A José no se le oye; apenas se le ve, pero está. Deja esculpir su alma por Yavé, del mismo modo que él trabaja la madera con sus manos de artesano.

En silencio, se deja hacer por el Creador. Y Dios premia su docilidad eligiéndolo desde antes de la creación del mundo para que sea en la tierra el padre de su Hijo.

José no lo sabe. Vive prendado de María, la adolescente hija de Ana y Joaquín, y pasa los días trabajando y proyectando su futuro junto a ella. La joven que va a desposar es diferente. María también ama el silencio, pero dice mucho con sus ojos, unos ojos que traslucen un corazón fiel, desprendido y generoso. Se diría que se sabe en todo momento mirada por Yavé y que deja traspasar la luz del Creador.

Desde hace unas semanas, María está más bella, si cabe. José no podría explicarlo con palabras, pero cuando va a visitarla a su casa, o cuando pasean bajo la mirada atenta de Ana, siente una felicidad extraordinaria, y piensa que el paraíso de su Dios, del Dios de Abraham, del Dios de David, a cuya estirpe pertenece, debe ser algo muy parecido a estar con María. Por eso no da crédito a algún comentario que escuchó hace unos días en el mercado. Ella, su María. ¿Cómo podría ser? José la contempla. Es imposible, en Ella no cabe la opción de ser infiel.
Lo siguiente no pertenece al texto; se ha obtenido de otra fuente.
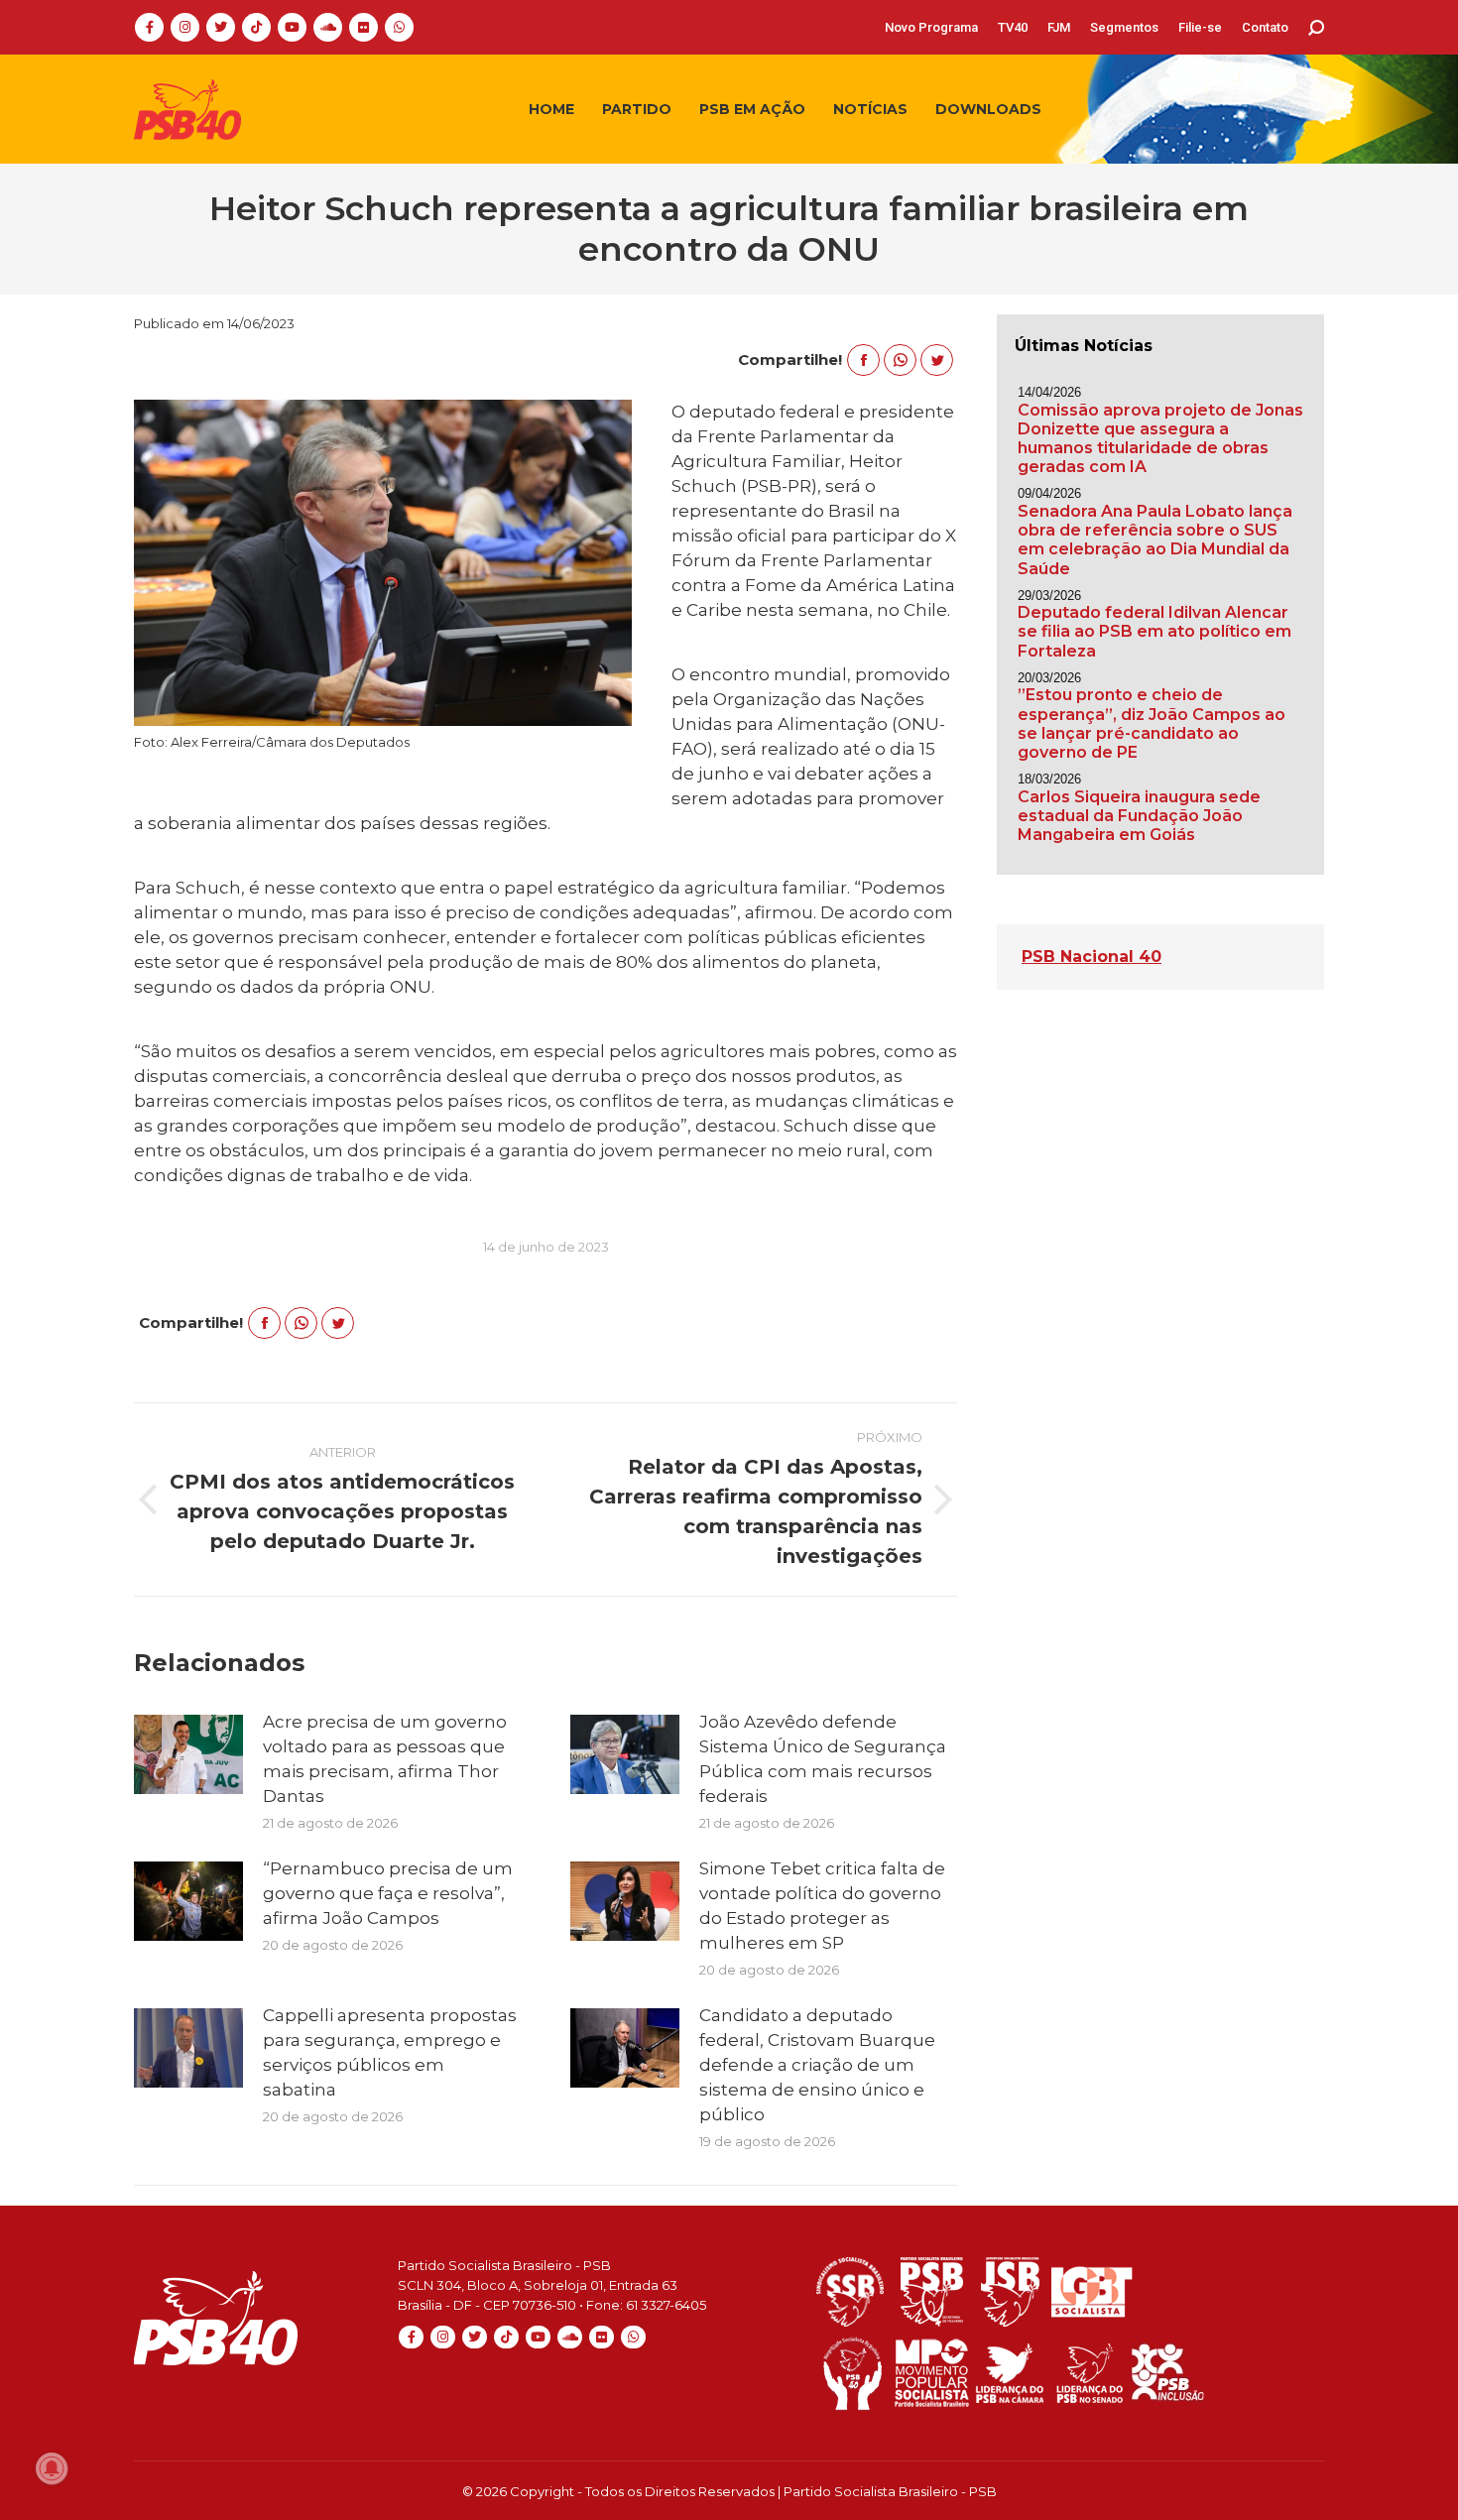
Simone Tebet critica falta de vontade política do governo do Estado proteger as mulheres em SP (822, 1906)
Y Yavé premia la confianza de José. El artesano sueña y cree. Lo imposible se hace posible. Y sólo podía ser en María.

José se fía. Son años de silencio, trabajando en diálogo con su Dios. Y ahora entiende que la tierra se haga Cielo en presencia de María. Las piezas encajan, el miedo se esfuma.

No sabe cómo, pero como la de María, su vida se hace un Sí. Aunque se considera indigno, sigue dejándose hacer. El sentido de su existencia es proteger, educar, amar, servir, al Hijo de Dios y a su Madre. Él, un humilde artesano, desde un segundo plano, jugará después de Jesús y María el papel más importante en la historia de la Redención.